Los animales más desarrollados se deben a sí mismos a una mayor libertad, su existencia es una prueba de que las antenas fueron en determinado momento prolongadas en nuevas direcciones y no fueron rechazadas. Cada una de sus especies es el monumento fúnebre de infinitas otras, cuyos intentos de evolución se vieron frustradas desde el comienzo, sucumbiendo al terror desde el momento en que una antena se movió en dirección a esa evolución. La represión de las posibilidades por parte de la resistencia inmediata de la naturaleza exterior se prolonga hacia el interior mediante la atrofia de los órganos a causa del terror. En toda mirada curiosa de un animal alborea una nueva forma de vida, que podría surgir de la especie determinada a la que pertenece el ser individual. No es sólo esta determinación específica la que lo retiene en la envoltura de su viejo ser: la violencia encuentra esa mirada es la misma –de millones de años de antigüedad– que lo han condenado desde siempre a su estadio y que bloquea, oponiéndose siempre de nuevo, los primeros pasos para superarlo. Esa primera mirada vacilante es siempre fácil de interrumpir, pues tras de sí está la buena voluntad, la esperanza frágil, pero no una energía constante. El animal se convierte, en la dirección de la que ha sido rechazado de modo definitivo, en estúpido y esquivo.

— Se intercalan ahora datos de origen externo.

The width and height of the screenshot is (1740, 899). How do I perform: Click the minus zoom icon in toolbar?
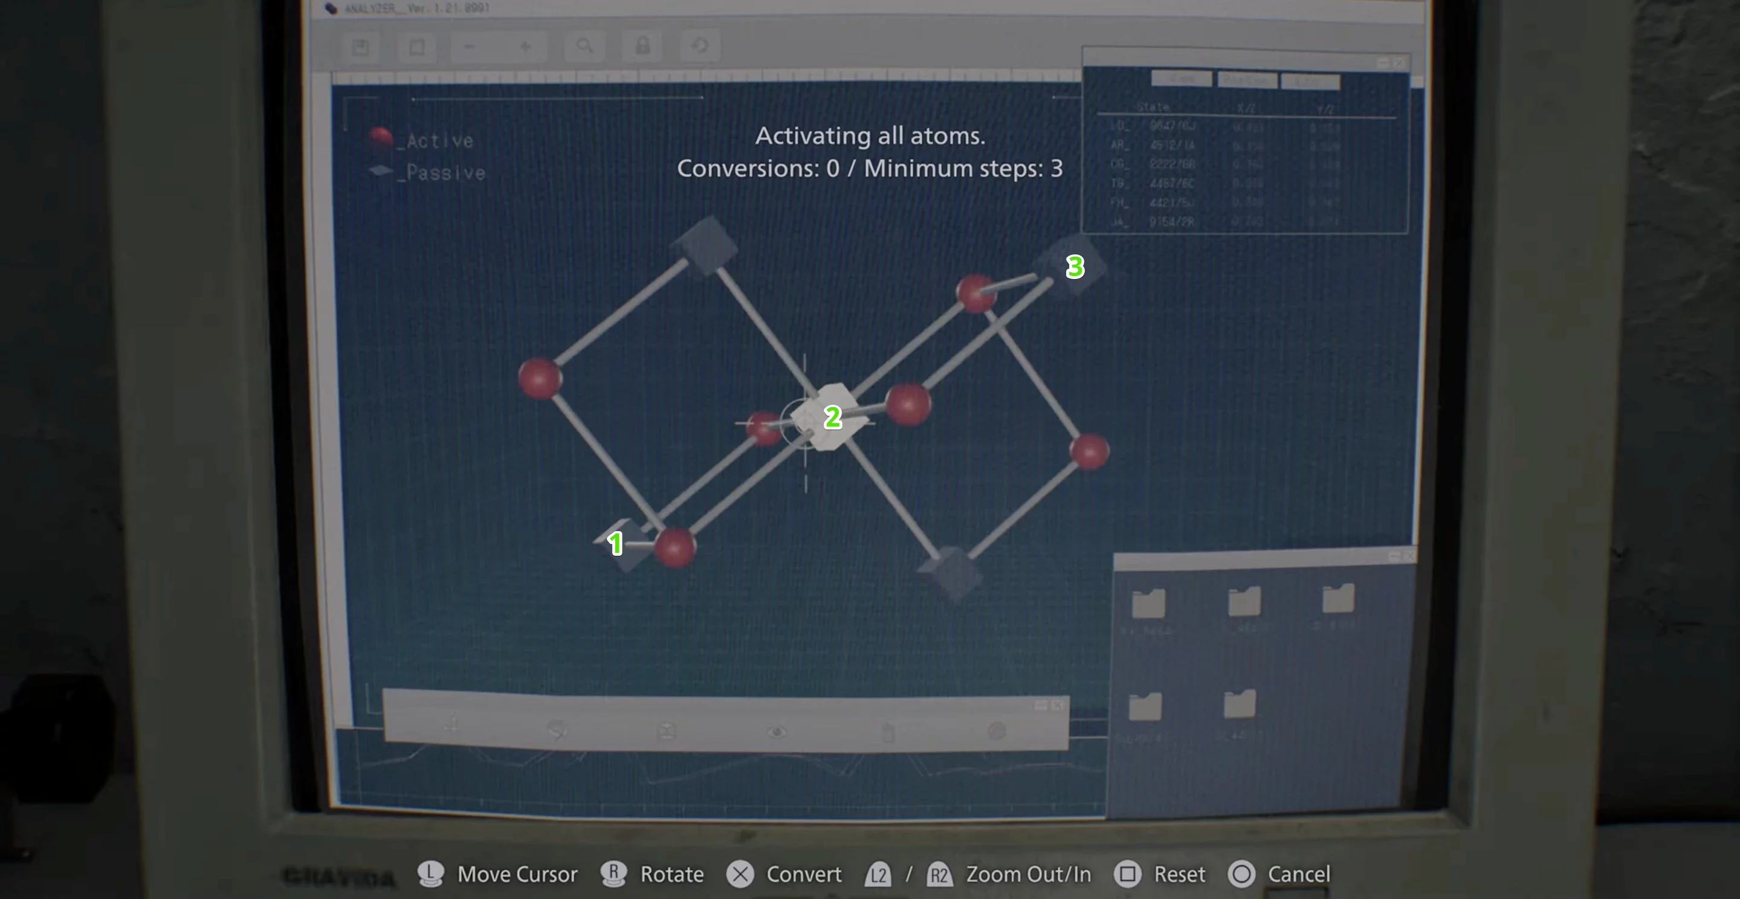click(470, 47)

La estupidez es una cicatriz. Puede referirse a una capacidad entre otras o a todas las facultades prácticas e intelectuales. Cada estupidez parcial de un hombre señala un punto en el que el juego de los músculos en la vigilia ha sido impedido más que favorecido. Con el impedimento comenzó, en el origen, la vana repetición de los intentos inorgánicos y torpes. Las preguntas sin fin del niño son ya el signo de un dolor secreto, de una primera pregunta para la que no halló respuesta y que no sabe plantear de forma adecuada. La repetición se asemeja, en parte, a la obstinación alegre, como cuando el perro salta sin fin ante la puerta que aún no sabe abrir y al final termina por desistir si el picaporte está demasiado alto, y en parte obedece a la coacción sin esperanza, como cuando el león se pasea interminablemente en la jaula de un lado para otro o el neurótico repite la reacción defensiva que ya se mostró inútil alguna vez. Cuando las repeticiones se agotan en el niño, o si el impedimento ha sido excesivamente brutal, la atención puede volverse hacia otra parte, el niño se ha hecho más rico en experiencias, según se dice, pero es fácil que en el punto en el que el deseo fue golpeado quede una cicatriz imperceptible, una pequeña callosidad en la que la superficie es insensible. Estas cicatrices dan lugar a deformaciones. Pueden crear caracteres, duros y capaces; pueden hacer a uno estúpido: en el sentido de la deficiencia patológica, de la ceguera y la impotencia, cuando se limitan a estancarse; en el sentido de la maldad, la obstinación y del fanatismo, cuando desarrollan el cáncer interior. La buena voluntad se vuelve mala a causa de la violencia sufrida. Y no sólo la pregunta prohibida, sino también la imitación, el llanto o el juego temerario prohibidos pueden producir estas cicatrices. Como las especies de la serie animal, también los niveles intelectuales dentro del género humano, e incluso los puntos ciegos en un mismo individuo, señalan las estaciones en las que la esperanza se detuvo y son testimonio, en su petrificación, de que todo lo que vive está bajo una condena.